▶ Problem to work on
In the records, each line holding "agent" must be reported.

Extracted data entries:

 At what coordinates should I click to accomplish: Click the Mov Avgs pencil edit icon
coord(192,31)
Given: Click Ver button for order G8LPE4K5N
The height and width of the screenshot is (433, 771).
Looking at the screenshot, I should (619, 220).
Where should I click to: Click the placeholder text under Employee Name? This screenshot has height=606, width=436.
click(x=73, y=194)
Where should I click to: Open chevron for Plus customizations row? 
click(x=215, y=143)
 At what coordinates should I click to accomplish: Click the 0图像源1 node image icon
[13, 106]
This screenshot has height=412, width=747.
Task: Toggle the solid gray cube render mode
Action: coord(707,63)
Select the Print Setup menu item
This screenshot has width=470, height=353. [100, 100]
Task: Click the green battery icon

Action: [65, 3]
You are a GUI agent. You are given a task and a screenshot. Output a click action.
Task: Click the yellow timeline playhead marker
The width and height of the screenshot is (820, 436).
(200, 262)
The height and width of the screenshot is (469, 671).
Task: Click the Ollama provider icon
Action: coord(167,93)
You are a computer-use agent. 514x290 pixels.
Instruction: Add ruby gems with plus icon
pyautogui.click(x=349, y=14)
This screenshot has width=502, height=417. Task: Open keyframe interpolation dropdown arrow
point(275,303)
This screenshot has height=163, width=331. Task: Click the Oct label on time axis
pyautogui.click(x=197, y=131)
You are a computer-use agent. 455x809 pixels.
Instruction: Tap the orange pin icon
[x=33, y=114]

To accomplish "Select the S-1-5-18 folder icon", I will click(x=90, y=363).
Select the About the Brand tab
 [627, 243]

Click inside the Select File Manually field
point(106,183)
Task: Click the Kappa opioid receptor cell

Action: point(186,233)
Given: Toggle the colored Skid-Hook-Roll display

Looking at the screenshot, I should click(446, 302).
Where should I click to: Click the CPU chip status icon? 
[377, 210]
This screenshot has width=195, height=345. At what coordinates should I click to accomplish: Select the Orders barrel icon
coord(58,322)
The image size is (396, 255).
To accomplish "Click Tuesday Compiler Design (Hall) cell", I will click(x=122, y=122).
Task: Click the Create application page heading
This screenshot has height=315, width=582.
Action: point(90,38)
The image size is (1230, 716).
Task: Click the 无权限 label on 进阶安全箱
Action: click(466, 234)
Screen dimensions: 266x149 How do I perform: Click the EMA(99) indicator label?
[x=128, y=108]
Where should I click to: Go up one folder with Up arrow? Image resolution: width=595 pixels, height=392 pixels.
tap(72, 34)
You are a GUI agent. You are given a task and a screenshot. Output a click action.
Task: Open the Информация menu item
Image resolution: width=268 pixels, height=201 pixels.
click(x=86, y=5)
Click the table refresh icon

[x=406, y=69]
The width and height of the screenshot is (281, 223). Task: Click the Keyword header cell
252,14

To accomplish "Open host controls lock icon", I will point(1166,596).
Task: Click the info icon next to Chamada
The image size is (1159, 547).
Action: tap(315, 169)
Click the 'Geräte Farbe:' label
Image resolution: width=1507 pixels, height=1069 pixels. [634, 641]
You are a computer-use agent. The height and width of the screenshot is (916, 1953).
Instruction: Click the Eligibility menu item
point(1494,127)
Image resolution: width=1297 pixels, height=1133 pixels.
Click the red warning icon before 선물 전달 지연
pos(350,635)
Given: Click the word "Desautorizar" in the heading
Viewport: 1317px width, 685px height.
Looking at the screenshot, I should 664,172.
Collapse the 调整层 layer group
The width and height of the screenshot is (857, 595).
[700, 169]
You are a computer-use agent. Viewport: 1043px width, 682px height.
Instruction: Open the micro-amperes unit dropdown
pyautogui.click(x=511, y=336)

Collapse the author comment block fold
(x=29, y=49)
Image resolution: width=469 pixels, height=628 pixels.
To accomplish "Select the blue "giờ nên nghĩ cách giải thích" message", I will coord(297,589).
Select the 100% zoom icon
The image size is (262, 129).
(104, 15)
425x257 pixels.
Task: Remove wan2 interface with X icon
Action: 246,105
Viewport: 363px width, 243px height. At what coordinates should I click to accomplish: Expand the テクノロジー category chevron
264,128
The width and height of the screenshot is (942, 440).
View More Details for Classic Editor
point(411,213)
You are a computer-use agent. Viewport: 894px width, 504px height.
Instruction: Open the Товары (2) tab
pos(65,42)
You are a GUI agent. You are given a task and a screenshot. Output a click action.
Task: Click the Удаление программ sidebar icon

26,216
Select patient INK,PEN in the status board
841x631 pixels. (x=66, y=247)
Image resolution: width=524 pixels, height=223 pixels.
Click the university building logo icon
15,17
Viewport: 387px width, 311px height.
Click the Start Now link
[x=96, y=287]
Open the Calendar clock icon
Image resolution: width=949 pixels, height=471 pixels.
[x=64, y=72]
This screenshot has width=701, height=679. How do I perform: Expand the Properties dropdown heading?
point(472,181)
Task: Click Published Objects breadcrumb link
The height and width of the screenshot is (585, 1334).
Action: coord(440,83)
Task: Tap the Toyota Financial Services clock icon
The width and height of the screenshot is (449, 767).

▶ Expected answer
You are a GUI agent. You are given a task and a screenshot. Output a click action.
You are a computer-use agent. 514x290 pixels.
You are a computer-use agent. 455x809 pixels.
You are a GUI agent. You are given a task and a screenshot. Output a click action.
You are a computer-use agent. The height and width of the screenshot is (916, 1953).
You are a computer-use agent. Viewport: 1043px width, 682px height.
You are a computer-use agent. Viewport: 894px width, 504px height.
You are a GUI agent. You are given a task and a screenshot. Output a click action.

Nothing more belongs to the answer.